### SHORT EXERCISE
Swap "screenshot" for "screen capture" everywhere in the lines below, and leave all else unchanged.

### EXERCISE MATERIALS
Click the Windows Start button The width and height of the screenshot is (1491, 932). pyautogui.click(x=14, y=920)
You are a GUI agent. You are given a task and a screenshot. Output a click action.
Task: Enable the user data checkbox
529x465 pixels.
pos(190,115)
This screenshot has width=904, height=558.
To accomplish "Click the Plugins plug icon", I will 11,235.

### CORRECT RESPONSE
Click the Windows Start button The width and height of the screen capture is (1491, 932). pyautogui.click(x=14, y=920)
You are a GUI agent. You are given a task and a screen capture. Output a click action.
Task: Enable the user data checkbox
529x465 pixels.
pos(190,115)
This screen capture has width=904, height=558.
To accomplish "Click the Plugins plug icon", I will 11,235.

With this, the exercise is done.